WORK ITEM | In the material below, find the line containing "Given: Open the Agenda tab" and the line containing "Image resolution: width=1456", then reproduce exactly both of them and every line between, and nothing else.

RECORDS |
################
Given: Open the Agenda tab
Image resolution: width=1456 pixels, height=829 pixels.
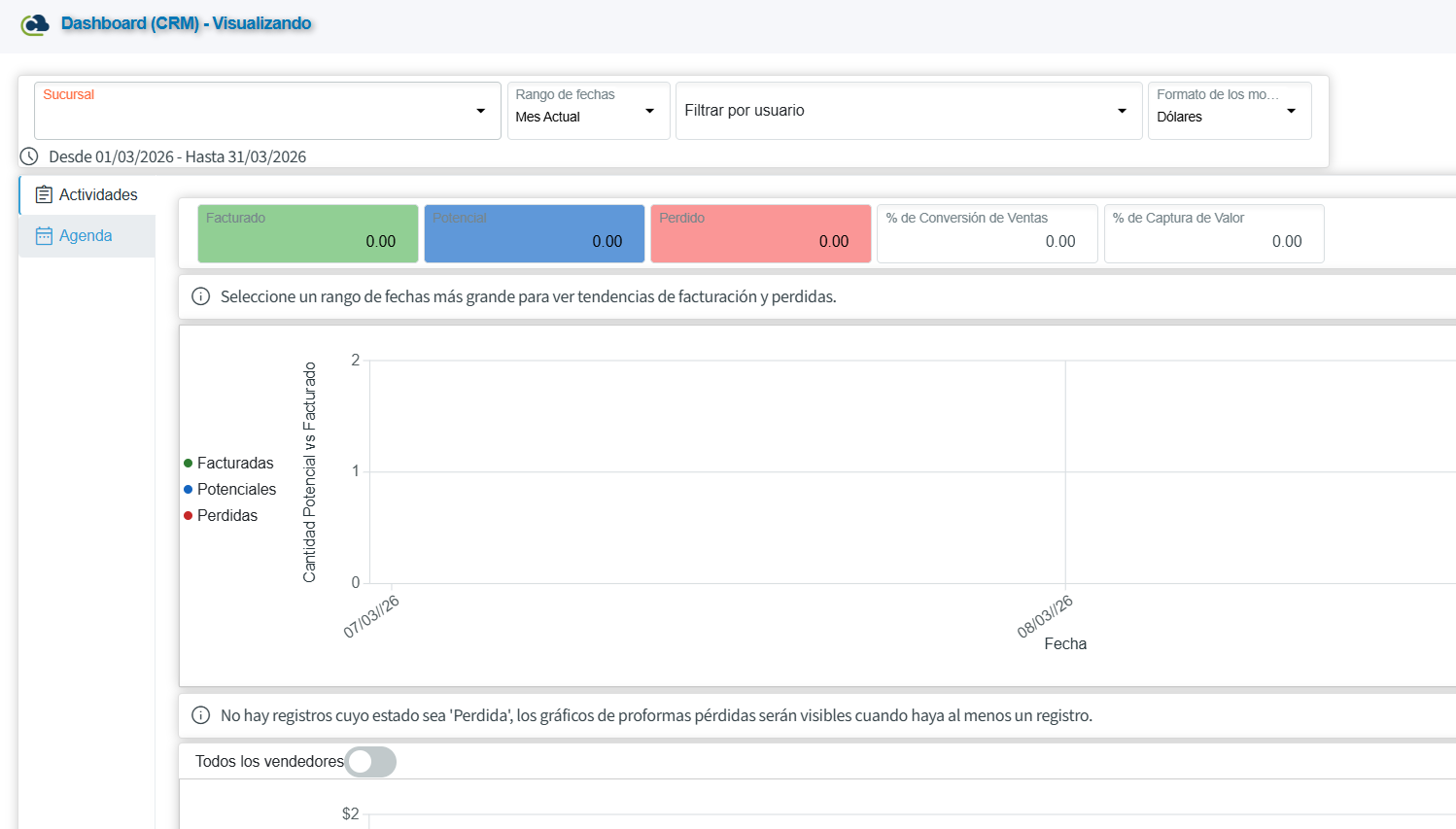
################
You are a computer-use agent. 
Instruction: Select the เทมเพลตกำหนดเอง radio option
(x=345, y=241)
################
TASK RESPONSE |
Given: Open the Agenda tab
Image resolution: width=1456 pixels, height=829 pixels.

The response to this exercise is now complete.